Recorded data:
════════
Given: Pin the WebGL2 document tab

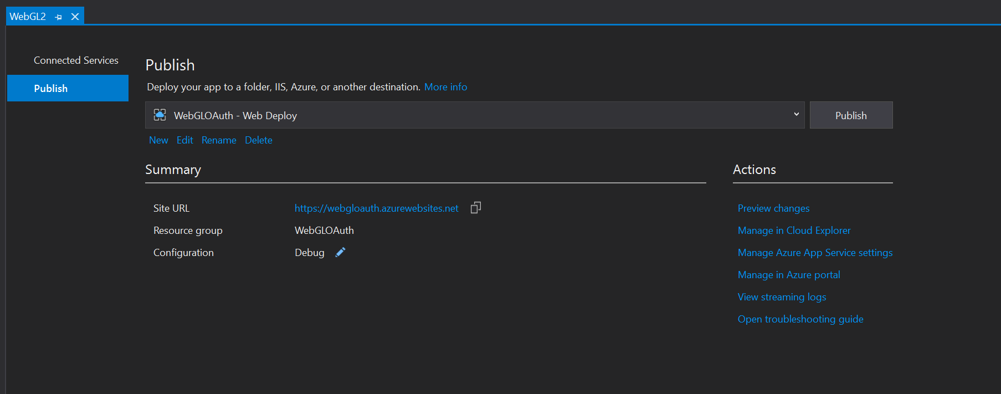Looking at the screenshot, I should [x=59, y=17].
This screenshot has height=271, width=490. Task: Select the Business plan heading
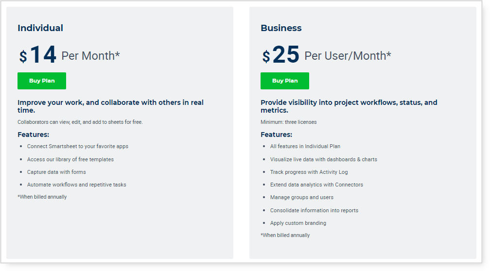(x=281, y=28)
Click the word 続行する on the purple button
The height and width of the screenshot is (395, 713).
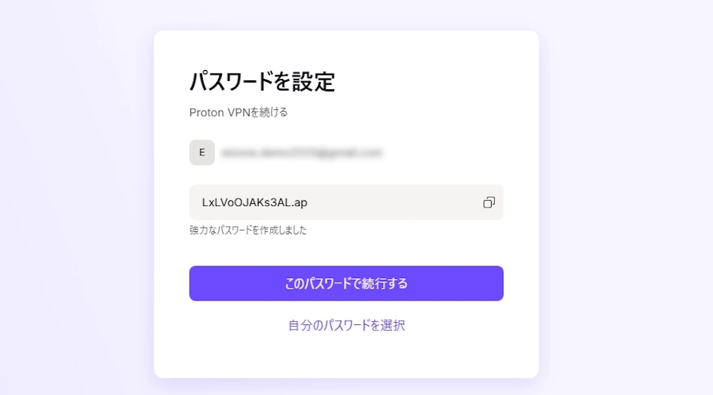click(x=380, y=283)
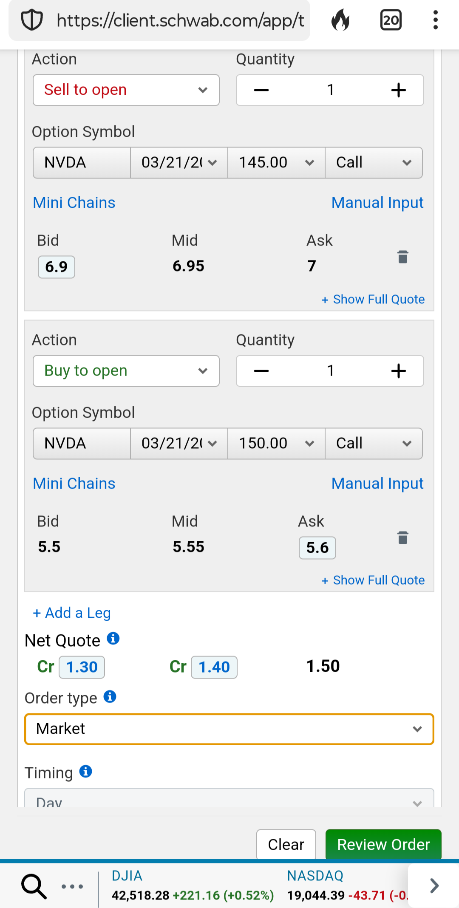Open the quote search magnifier icon
This screenshot has width=459, height=908.
click(x=34, y=886)
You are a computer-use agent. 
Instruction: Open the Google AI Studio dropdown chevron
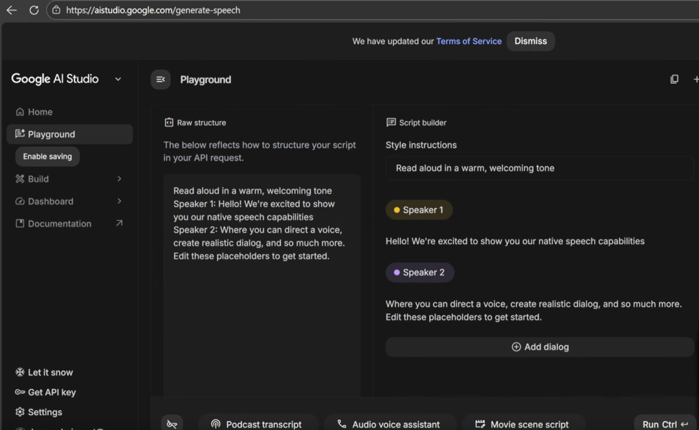pos(118,79)

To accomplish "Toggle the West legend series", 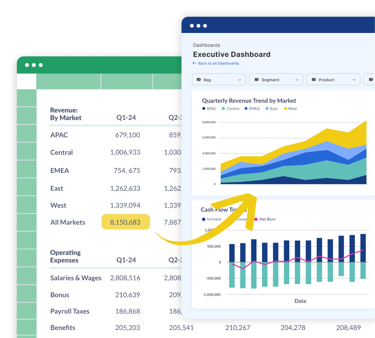I will (290, 109).
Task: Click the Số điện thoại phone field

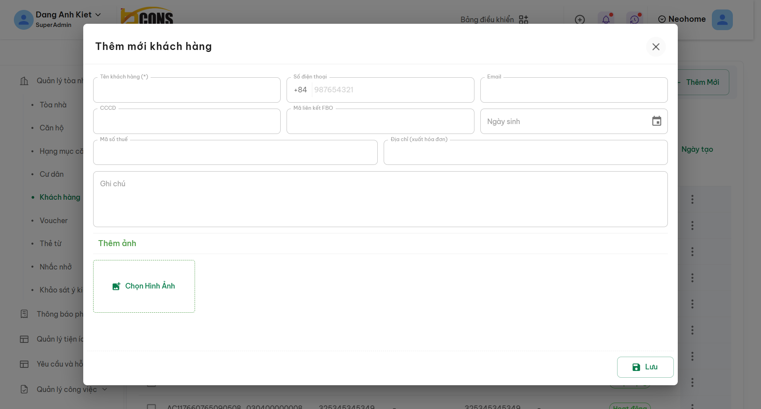Action: [x=392, y=90]
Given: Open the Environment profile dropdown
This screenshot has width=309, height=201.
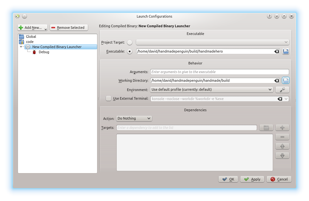Looking at the screenshot, I should point(212,90).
════════
> [Problem statement]:
List every line in the rows above that contains the string "Given". Uppercase and lowercase letters count as different.

> [Solved problem]:
Given: Pin the WebGL2 document tab
Given: Open the Environment profile dropdown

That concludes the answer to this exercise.